▶ **Work task**
Where a line of the entries holds the string "computer", copy that line.
****
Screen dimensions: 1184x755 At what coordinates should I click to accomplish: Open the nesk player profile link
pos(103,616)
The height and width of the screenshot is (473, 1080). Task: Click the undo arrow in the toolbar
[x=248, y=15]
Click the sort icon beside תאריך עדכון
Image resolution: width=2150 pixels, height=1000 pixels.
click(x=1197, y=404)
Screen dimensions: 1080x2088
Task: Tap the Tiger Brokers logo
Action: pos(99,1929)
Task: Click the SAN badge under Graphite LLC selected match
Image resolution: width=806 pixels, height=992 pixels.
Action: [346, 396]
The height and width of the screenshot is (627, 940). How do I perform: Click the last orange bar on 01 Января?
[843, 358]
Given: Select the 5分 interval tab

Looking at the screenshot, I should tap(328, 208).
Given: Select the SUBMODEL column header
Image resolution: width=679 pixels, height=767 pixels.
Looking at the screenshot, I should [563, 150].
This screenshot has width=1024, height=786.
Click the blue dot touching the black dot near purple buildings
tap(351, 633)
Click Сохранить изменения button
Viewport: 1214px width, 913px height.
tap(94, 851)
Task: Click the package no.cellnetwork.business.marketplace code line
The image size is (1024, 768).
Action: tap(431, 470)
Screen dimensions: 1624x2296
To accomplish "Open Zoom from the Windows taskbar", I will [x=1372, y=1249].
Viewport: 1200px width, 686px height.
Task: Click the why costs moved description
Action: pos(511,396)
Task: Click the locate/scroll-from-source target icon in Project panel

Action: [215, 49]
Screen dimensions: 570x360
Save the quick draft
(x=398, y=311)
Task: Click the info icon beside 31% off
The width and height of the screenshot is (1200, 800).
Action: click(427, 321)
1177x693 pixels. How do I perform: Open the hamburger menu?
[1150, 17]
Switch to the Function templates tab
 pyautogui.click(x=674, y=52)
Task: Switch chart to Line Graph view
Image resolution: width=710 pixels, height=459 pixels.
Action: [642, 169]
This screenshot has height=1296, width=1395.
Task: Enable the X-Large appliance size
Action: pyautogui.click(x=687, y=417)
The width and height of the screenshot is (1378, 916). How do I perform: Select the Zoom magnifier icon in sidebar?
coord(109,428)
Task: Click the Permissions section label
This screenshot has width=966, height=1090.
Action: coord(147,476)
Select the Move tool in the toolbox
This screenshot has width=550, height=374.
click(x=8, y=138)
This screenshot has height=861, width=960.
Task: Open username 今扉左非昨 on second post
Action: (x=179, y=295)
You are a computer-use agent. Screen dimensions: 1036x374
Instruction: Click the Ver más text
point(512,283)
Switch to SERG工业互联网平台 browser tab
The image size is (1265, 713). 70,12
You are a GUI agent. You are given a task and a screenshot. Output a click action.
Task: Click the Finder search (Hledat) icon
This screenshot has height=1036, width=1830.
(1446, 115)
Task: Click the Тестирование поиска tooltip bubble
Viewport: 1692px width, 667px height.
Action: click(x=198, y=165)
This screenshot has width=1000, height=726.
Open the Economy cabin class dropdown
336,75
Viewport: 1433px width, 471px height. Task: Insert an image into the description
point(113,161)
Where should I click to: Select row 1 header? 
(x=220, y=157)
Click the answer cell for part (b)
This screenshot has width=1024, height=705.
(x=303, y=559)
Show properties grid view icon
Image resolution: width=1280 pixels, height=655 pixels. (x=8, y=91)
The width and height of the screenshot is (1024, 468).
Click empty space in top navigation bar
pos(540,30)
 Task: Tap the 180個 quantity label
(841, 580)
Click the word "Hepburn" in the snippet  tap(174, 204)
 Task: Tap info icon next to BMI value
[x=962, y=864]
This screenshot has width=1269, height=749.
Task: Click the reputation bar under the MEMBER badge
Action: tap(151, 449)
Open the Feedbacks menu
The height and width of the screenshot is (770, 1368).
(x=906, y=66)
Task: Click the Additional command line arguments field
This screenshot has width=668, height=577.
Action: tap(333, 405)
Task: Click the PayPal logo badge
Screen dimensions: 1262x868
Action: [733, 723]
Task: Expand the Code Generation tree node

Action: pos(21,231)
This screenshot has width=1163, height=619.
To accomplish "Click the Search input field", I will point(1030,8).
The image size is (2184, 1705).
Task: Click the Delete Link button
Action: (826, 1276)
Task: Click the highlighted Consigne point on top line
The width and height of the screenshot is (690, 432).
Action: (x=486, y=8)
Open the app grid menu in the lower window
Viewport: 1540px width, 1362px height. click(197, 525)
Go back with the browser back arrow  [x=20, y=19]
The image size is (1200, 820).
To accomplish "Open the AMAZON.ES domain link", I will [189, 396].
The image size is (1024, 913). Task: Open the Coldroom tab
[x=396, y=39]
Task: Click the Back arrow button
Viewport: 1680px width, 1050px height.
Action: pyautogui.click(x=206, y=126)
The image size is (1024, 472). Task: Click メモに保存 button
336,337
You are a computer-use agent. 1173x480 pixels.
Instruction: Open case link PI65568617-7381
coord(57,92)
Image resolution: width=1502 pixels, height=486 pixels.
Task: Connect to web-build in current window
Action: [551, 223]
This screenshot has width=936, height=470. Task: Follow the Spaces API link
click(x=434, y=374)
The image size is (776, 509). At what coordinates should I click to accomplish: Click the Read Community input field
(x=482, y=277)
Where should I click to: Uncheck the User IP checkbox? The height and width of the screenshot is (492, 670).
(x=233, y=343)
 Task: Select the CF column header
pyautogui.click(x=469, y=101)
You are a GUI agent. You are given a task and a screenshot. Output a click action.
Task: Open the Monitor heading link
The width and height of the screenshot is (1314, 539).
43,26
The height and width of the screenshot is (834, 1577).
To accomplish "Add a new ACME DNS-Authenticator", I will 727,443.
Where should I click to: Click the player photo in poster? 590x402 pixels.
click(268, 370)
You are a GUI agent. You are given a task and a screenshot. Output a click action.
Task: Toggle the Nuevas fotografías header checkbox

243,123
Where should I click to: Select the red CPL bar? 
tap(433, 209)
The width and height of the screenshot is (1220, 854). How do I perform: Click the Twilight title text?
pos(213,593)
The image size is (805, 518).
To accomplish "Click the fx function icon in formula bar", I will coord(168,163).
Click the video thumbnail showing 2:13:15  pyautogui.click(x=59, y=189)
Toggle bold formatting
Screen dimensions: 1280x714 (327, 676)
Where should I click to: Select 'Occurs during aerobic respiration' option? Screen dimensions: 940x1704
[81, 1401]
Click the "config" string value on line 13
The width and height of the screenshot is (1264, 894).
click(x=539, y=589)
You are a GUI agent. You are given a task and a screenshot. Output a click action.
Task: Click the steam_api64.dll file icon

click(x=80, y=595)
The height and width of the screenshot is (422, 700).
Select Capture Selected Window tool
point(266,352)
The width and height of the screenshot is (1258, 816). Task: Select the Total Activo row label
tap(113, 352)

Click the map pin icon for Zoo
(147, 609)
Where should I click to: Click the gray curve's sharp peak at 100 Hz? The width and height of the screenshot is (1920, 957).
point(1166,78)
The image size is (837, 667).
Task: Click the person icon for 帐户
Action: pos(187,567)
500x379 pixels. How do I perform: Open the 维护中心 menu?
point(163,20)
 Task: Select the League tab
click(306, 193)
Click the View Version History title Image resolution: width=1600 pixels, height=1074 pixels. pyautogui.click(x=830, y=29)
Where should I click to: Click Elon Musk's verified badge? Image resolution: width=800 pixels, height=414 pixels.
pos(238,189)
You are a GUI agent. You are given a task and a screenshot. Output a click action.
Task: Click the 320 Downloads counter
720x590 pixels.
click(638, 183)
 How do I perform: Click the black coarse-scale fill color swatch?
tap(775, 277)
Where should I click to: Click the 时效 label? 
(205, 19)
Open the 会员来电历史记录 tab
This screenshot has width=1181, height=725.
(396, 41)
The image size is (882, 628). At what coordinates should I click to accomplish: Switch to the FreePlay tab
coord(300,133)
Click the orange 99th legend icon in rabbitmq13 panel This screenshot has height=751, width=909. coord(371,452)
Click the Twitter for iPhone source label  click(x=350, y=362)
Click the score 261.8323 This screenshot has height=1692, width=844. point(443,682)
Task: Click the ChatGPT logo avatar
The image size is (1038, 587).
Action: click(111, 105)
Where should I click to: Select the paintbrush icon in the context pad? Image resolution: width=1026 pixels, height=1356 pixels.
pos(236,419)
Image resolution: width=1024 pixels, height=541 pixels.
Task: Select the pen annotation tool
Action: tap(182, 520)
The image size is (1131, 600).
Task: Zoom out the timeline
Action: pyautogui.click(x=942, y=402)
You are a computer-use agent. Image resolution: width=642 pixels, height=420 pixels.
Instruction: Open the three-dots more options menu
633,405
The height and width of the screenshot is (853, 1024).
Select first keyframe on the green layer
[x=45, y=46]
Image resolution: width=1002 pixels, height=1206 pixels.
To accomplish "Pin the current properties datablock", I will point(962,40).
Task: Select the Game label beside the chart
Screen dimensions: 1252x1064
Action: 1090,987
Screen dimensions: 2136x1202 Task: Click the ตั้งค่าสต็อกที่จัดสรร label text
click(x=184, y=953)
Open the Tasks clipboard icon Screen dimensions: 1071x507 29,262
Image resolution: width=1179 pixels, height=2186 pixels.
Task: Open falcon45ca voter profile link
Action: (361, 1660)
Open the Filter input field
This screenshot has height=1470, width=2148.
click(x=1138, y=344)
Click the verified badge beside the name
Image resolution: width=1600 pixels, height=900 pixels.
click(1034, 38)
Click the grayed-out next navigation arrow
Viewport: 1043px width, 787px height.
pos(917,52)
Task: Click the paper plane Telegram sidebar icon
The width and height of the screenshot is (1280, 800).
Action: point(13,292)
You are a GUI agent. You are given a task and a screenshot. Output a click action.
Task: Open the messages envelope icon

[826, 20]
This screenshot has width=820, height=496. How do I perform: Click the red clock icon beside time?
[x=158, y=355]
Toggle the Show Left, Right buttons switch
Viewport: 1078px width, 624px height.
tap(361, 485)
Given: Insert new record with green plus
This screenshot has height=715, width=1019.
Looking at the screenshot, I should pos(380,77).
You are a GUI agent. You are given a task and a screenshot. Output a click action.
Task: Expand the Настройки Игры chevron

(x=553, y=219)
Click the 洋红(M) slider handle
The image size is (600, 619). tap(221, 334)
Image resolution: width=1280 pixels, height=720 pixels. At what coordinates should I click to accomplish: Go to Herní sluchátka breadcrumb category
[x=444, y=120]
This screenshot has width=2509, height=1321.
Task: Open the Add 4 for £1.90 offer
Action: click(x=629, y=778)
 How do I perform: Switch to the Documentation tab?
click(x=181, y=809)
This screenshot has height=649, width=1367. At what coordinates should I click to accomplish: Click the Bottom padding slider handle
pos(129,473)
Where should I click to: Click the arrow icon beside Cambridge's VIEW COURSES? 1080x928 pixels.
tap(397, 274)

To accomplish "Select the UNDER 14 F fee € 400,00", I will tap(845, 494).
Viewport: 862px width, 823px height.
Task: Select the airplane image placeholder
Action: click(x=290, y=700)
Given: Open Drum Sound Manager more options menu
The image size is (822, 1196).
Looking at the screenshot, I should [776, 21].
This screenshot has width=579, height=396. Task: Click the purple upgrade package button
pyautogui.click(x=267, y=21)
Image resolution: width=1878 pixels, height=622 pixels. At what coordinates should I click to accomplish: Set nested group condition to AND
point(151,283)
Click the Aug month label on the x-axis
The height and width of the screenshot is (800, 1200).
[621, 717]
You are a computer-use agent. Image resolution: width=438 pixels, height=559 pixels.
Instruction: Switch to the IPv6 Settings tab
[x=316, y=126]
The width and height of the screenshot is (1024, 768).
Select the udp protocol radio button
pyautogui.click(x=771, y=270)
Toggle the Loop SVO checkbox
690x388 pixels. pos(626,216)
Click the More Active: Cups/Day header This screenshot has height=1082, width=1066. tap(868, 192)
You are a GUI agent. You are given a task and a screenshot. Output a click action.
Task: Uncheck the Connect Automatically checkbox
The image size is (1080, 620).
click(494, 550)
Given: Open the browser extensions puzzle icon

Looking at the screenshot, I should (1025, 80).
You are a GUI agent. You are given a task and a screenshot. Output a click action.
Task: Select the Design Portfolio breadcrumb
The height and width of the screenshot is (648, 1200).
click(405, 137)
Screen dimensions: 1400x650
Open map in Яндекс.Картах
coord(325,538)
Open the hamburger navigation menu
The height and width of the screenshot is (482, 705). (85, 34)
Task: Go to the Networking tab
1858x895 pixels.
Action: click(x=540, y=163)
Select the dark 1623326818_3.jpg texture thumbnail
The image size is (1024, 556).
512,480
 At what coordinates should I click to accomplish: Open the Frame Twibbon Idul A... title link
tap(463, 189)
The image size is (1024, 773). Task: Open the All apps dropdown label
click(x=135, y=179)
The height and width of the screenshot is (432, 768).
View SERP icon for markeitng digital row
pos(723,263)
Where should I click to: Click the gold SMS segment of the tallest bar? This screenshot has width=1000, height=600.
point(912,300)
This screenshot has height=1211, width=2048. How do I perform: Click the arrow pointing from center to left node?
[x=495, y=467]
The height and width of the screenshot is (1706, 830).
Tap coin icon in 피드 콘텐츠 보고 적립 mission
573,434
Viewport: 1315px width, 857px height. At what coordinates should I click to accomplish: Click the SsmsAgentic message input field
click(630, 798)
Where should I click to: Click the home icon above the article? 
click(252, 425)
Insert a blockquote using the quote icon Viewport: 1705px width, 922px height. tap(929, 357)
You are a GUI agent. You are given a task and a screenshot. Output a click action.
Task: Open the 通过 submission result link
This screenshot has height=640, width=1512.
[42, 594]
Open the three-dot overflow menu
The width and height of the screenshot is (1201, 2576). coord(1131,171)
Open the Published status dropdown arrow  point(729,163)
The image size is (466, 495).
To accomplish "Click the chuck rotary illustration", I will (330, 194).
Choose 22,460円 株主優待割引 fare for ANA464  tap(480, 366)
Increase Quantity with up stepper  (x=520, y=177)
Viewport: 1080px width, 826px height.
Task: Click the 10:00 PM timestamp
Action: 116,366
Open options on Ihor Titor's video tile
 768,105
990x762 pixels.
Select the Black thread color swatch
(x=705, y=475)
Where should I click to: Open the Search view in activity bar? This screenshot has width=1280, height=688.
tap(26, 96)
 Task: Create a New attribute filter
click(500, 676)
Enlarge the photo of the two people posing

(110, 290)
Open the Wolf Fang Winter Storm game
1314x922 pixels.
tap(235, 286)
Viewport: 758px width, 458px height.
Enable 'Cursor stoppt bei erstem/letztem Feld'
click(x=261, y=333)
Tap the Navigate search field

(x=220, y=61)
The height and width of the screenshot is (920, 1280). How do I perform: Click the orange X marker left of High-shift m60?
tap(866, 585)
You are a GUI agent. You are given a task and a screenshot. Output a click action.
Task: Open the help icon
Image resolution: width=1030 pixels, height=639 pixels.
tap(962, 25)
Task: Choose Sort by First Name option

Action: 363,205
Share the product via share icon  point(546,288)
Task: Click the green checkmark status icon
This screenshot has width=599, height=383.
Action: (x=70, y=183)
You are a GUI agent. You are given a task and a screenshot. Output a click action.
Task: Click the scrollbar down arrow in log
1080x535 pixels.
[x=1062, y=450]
****
▶ **Result of this task**
You are a computer-use agent. Screen dimensions: 1036x374
You are a computer-use agent. 1173x480 pixels.
You are a computer-use agent. Image resolution: width=642 pixels, height=420 pixels.
You are a computer-use agent. Image resolution: width=438 pixels, height=559 pixels.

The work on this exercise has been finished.